Il problema c’è: ieri sono circolate immagini di uno di questi centri di detenzione (quello di Al Hol) da cui i prigionieri cercavano di fuggire. La questione è nota ed è stata più volte segnalata: due giorni fa è stata posta sotto forma di domanda a Trump, che ha risposto (con un’altra boutade venuta male) che non se ne preoccupava granché perché tanto quei terroristi sarebbero andati in Europa. La risposta  trumpiana è da ricollegare — oltre che al rapporto conflittuale che il presidente ha con gli alleati europei — a una pressione che gli Stati Uniti fanno da tempo, chiedendo ai partner di farsi carico dei prigionieri di propria cittadinanza. Intanto, l’altro ieri Trump ha dovuto ammettere la falla tra le sue uscite e la realtà annunciando con un tweet che due dei Beatles, i boia inglesi del Califfato, erano stati presi sotto custodia dagli americani — e con loro, dicono i media, altre decine di comandanti baghdadisti.
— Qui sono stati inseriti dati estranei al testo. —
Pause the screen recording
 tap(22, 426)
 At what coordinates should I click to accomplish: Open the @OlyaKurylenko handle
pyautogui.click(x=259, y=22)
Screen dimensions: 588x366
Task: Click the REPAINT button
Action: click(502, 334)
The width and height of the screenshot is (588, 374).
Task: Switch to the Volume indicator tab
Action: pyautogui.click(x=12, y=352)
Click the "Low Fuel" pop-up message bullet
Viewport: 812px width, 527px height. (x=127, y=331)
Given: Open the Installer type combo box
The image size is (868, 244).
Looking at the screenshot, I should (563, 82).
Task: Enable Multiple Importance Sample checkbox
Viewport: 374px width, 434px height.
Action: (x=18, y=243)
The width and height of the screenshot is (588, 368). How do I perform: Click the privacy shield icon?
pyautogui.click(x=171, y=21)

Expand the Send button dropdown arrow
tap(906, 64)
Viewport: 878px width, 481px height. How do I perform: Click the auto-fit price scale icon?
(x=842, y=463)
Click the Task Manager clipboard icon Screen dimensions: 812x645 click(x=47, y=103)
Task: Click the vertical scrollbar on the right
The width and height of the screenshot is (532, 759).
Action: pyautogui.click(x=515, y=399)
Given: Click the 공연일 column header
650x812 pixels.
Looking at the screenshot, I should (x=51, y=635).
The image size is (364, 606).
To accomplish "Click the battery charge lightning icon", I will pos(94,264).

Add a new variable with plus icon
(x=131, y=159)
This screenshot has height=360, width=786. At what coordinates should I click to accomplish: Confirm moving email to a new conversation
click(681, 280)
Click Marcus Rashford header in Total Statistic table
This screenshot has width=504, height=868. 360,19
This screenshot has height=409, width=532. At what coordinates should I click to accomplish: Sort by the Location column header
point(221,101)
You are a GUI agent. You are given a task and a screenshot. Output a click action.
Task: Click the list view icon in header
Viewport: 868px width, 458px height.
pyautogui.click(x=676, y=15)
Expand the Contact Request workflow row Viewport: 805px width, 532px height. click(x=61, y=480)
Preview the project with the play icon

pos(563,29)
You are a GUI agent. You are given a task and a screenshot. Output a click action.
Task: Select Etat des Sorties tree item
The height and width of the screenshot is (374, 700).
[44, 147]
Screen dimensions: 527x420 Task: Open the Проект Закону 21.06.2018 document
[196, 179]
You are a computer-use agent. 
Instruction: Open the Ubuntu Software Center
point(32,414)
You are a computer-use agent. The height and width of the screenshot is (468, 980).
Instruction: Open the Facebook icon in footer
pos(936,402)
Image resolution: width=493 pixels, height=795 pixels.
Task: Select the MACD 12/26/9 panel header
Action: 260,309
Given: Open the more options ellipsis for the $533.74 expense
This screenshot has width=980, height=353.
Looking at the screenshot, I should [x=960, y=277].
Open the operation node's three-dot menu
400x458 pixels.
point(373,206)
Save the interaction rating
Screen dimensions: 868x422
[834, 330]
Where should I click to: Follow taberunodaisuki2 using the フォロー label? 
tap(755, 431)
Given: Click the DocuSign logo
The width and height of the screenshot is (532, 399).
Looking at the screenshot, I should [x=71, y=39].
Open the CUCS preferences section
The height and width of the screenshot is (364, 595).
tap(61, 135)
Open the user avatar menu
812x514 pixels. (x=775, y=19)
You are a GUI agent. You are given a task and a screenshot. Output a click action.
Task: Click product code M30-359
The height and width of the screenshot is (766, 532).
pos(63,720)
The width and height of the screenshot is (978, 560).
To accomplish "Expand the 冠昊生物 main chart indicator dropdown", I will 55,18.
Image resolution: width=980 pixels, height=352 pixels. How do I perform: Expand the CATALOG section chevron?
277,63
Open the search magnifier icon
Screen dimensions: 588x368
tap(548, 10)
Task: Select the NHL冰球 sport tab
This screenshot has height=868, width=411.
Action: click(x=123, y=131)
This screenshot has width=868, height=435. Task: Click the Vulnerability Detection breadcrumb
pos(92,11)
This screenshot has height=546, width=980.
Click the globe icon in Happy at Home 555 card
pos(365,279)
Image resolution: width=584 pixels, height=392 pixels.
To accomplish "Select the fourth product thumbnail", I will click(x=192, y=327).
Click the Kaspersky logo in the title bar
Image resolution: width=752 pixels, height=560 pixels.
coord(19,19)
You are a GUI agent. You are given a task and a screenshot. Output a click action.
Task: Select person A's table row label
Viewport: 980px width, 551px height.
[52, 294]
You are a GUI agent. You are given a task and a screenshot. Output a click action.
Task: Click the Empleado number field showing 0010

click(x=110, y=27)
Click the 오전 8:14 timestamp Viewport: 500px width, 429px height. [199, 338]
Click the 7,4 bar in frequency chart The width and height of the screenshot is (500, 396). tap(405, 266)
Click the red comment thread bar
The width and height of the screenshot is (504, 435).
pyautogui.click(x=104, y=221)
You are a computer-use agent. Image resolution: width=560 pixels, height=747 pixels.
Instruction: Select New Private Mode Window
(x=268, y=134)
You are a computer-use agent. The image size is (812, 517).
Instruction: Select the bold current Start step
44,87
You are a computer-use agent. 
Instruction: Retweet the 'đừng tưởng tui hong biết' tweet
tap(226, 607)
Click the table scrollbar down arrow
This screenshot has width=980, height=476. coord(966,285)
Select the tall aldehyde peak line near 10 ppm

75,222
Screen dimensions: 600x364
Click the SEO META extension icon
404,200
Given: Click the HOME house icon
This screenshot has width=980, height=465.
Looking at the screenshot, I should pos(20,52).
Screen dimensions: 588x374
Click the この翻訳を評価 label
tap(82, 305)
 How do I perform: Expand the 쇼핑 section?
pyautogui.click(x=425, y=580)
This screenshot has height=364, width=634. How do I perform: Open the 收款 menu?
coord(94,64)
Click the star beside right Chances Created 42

C’è una quarta ragione/bonus che determina la dimensione profonda dell’impantanamento americano nella situazione, ed è a sfondo Nato. L’articolo 1 del trattato dell’Alleanza Atlantica dice che nei loro rapporti internazionali gli stati membri devono “astenersi dall’uso della forza” con modalità incompatibili con i principi delle Nazioni Unite. Tecnicamente la Turchia sta invadendo la Siria, quello che sta facendo non è troppo diverso da quanto fatto dalla Russia con la Crimea. Ieri gli obici turchi sono stati diretti contro i soldati americani.